Task requirements – Everything from the line that holds "Click the 刷新 refresh button" through the end of the listing below must be retyped word for word, without any pictures.

Data provided –
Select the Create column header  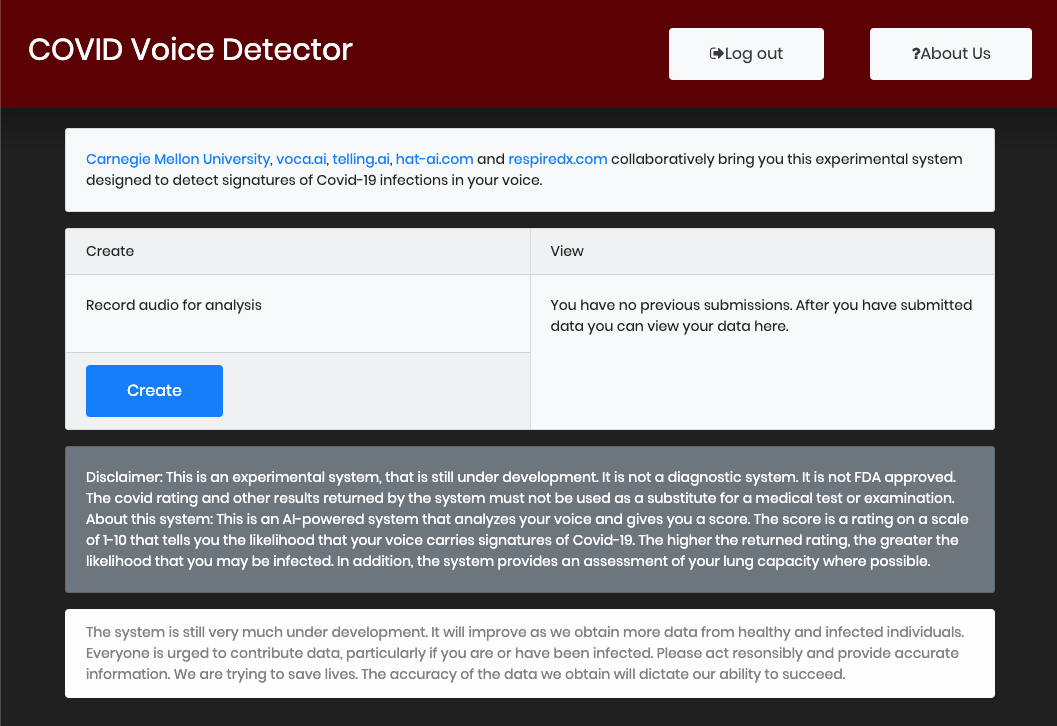tap(110, 251)
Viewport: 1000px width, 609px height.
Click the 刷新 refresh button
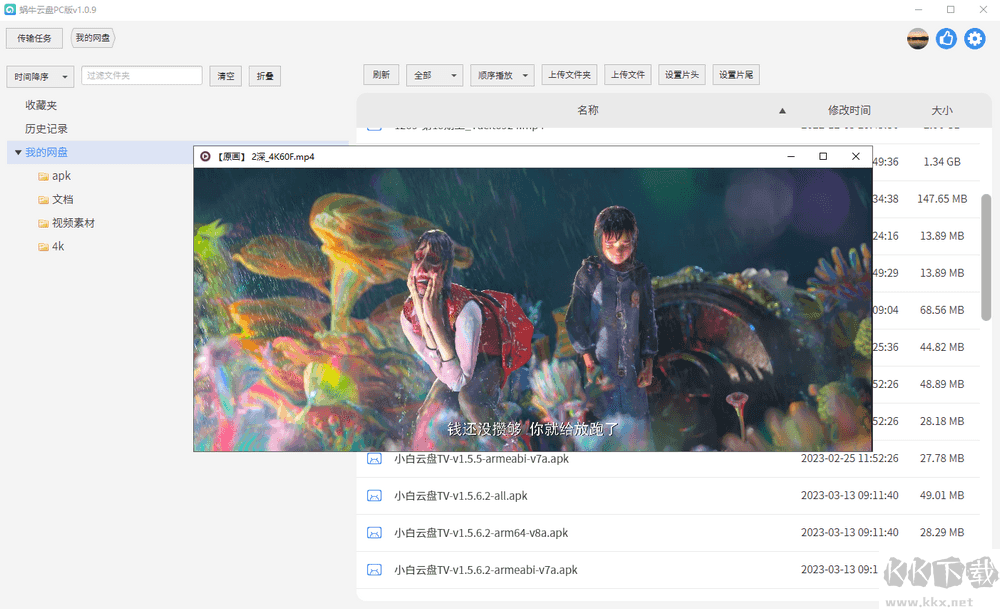tap(380, 74)
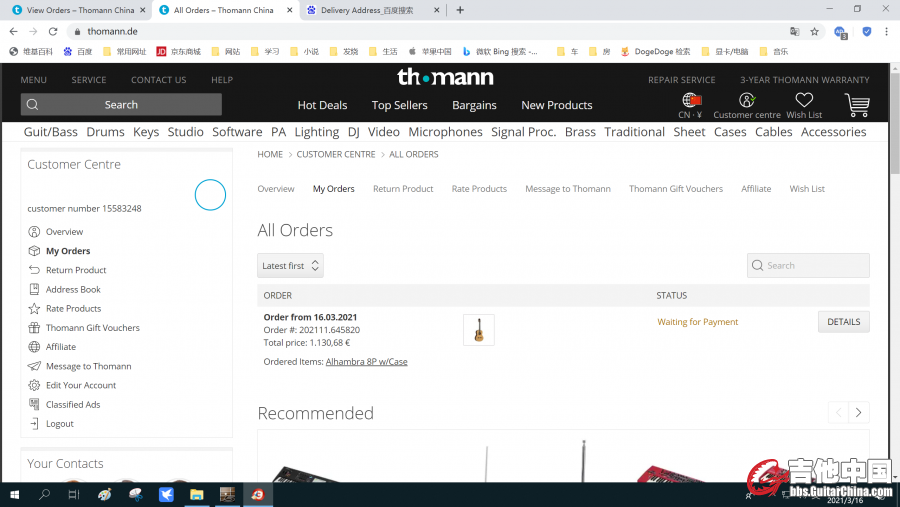Click the guitar product thumbnail

(x=479, y=330)
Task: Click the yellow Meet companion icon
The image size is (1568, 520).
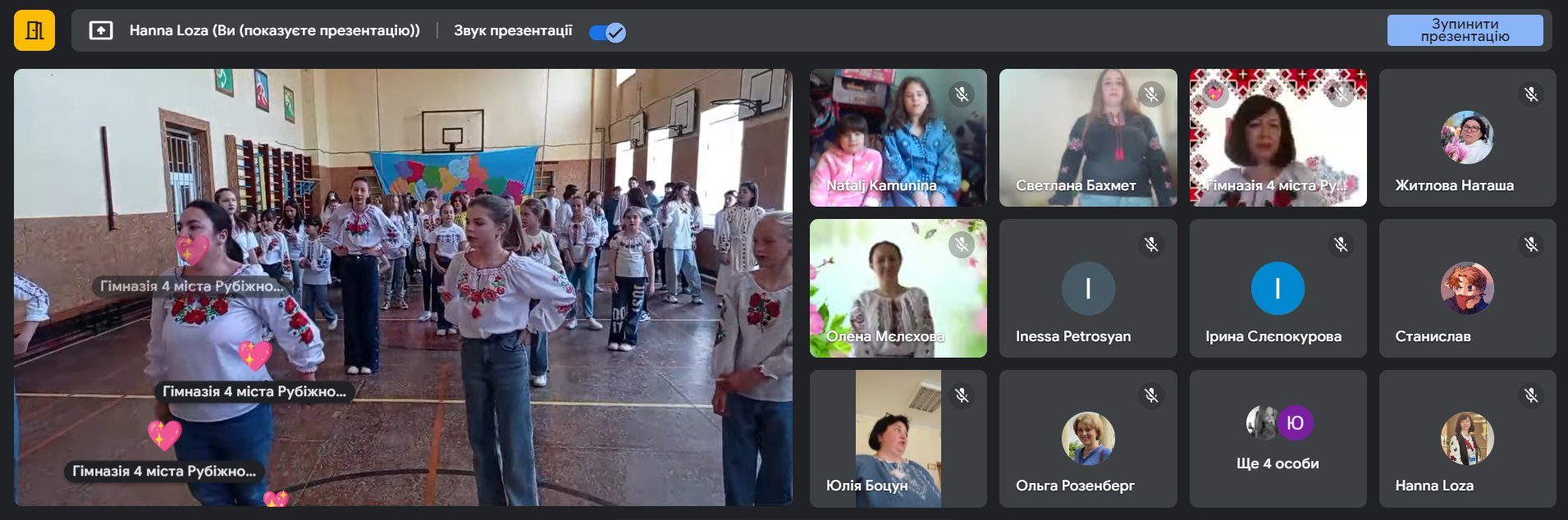Action: pos(34,31)
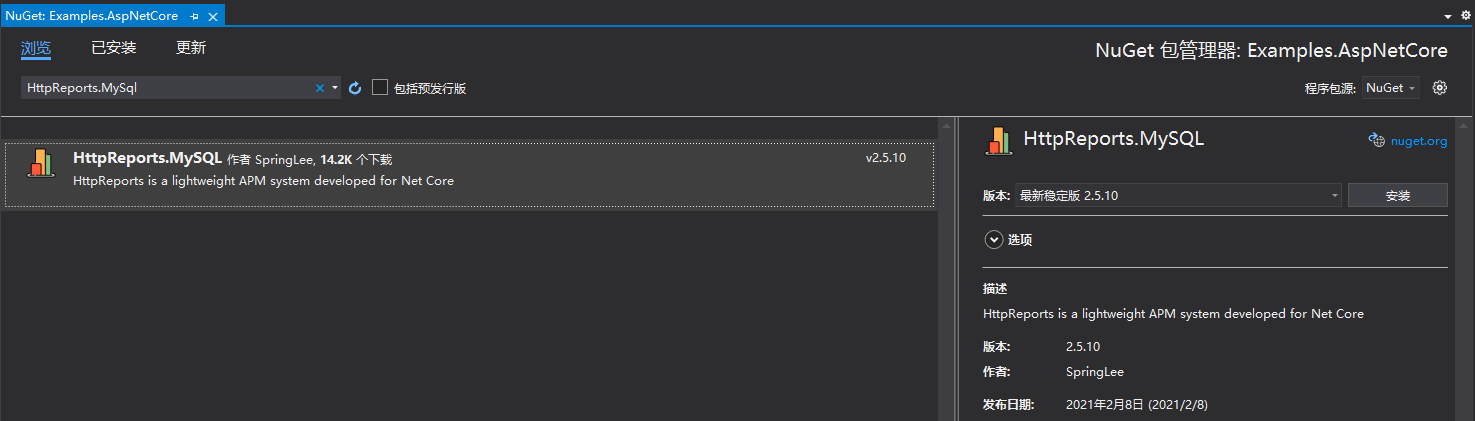Expand the 选项 section
The width and height of the screenshot is (1475, 421).
tap(993, 239)
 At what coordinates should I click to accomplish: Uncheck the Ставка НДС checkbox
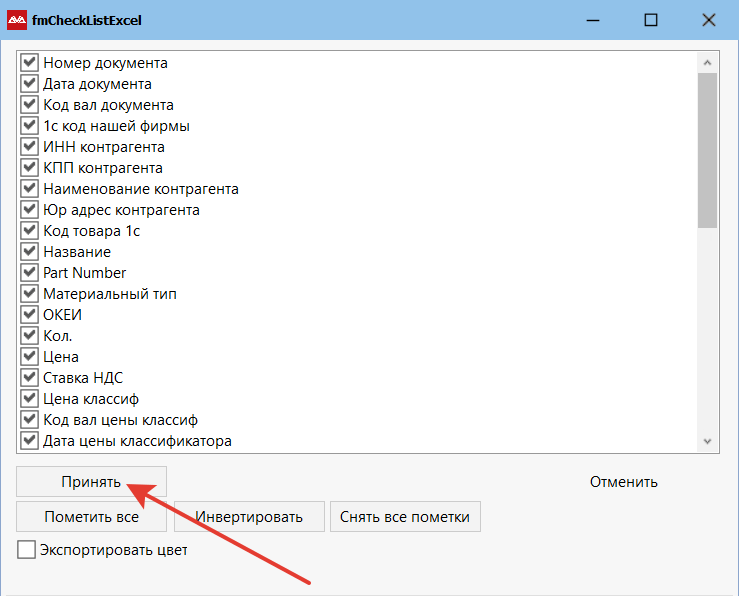[x=29, y=377]
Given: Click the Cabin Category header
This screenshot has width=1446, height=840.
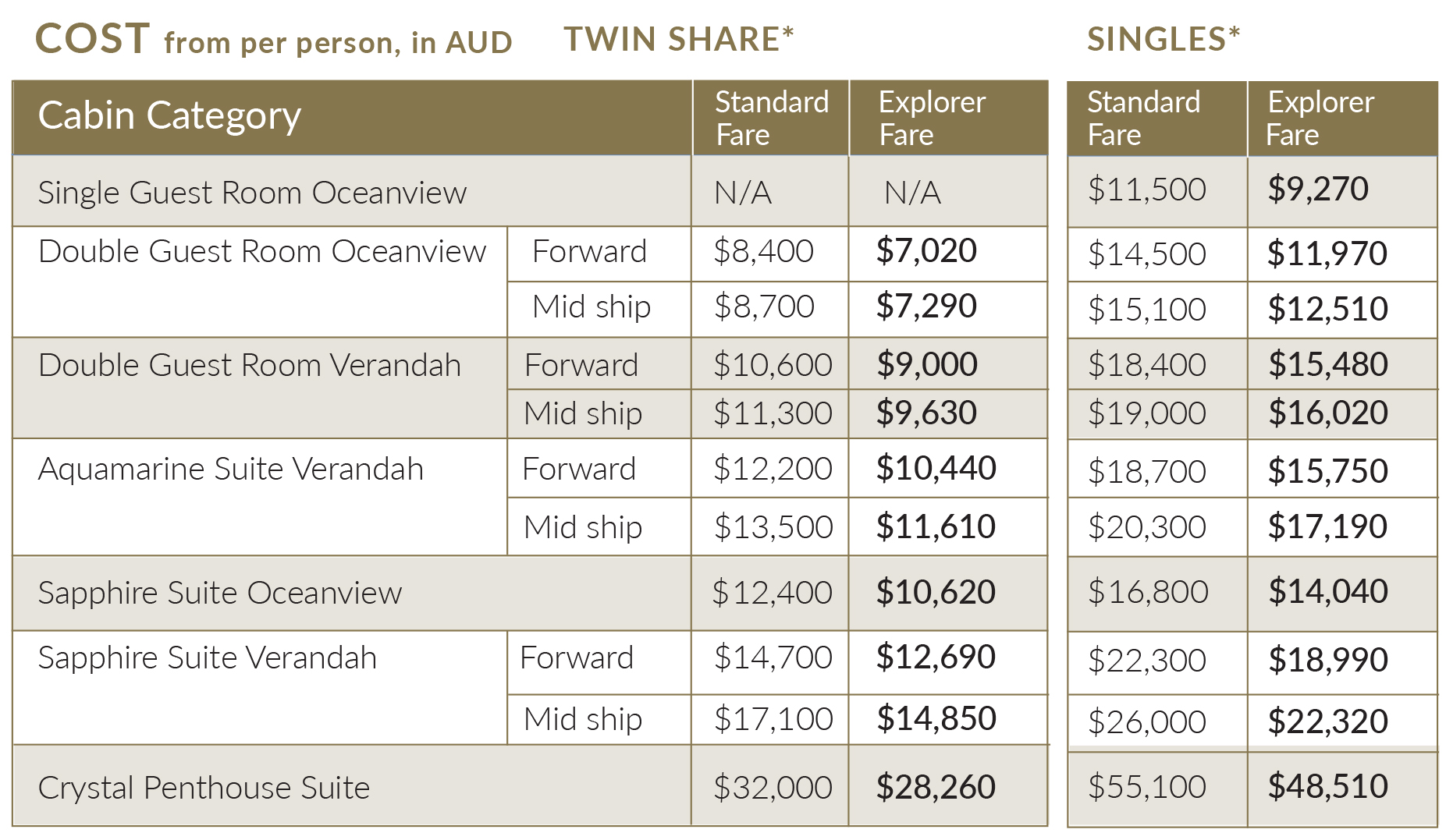Looking at the screenshot, I should [169, 115].
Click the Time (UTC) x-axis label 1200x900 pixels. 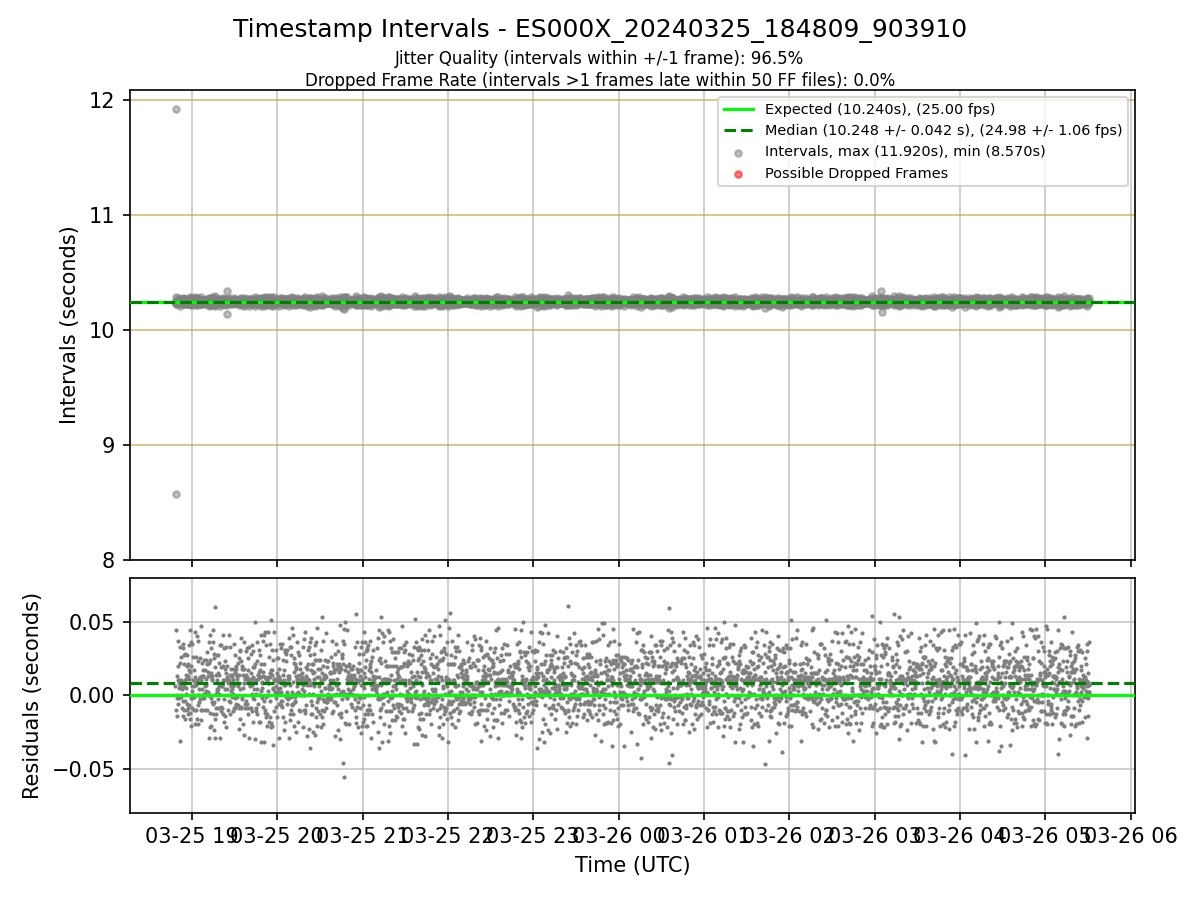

Exercise result –
Click the 刷新 refresh button
tap(380, 74)
Click the guitar product thumbnail

(x=479, y=330)
Task: Click the yellow Meet companion icon
The image size is (1568, 520).
Action: pos(34,31)
Expand the 选项 section
The width and height of the screenshot is (1475, 421).
tap(993, 239)
 At what coordinates should I click to accomplish: Uncheck the Ставка НДС checkbox
[x=29, y=377]
Given: Click the Cabin Category header
This screenshot has width=1446, height=840.
Looking at the screenshot, I should [169, 115].
Click the Time (UTC) x-axis label 1200x900 pixels. 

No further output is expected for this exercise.